# [Exercise brief]
The entries below contain a stretch that opens with the line containing "This screenshot has width=567, height=319." and closes with the line containing "Click the pen"; set down that stretch exactly, both ends included, and nothing else.

[[ Dataset records open ]]

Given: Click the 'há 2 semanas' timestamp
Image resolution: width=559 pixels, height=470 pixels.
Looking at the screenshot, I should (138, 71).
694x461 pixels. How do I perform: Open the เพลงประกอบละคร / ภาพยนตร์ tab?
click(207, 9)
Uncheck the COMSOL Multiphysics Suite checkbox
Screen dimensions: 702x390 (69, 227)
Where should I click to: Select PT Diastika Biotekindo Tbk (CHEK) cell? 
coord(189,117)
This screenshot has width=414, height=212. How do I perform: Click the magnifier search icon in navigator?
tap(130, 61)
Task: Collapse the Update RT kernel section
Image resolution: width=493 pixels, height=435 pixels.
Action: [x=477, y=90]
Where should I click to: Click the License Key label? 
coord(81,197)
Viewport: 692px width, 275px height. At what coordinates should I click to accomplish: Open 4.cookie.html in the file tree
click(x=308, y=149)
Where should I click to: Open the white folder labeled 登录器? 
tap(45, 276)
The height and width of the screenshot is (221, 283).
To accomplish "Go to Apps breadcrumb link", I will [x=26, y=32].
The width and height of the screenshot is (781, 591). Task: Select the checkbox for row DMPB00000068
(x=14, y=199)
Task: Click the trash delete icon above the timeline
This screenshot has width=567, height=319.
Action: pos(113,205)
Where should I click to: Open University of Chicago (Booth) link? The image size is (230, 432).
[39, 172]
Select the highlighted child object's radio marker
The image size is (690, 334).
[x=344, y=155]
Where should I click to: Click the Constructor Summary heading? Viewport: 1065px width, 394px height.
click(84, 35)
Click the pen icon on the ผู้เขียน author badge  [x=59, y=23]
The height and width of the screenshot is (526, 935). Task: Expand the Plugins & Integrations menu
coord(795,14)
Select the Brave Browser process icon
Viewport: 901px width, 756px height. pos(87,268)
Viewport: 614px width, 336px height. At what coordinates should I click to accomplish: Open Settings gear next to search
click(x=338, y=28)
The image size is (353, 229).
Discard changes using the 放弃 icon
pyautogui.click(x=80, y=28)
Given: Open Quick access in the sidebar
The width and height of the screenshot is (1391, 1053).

[[ Dataset records closed ]]

# [Response area]
This screenshot has width=567, height=319.
Action: pos(113,205)
Where should I click to: Open University of Chicago (Booth) link? The image size is (230, 432).
[39, 172]
Select the highlighted child object's radio marker
The image size is (690, 334).
[x=344, y=155]
Where should I click to: Click the Constructor Summary heading? Viewport: 1065px width, 394px height.
click(84, 35)
Click the pen icon on the ผู้เขียน author badge  [x=59, y=23]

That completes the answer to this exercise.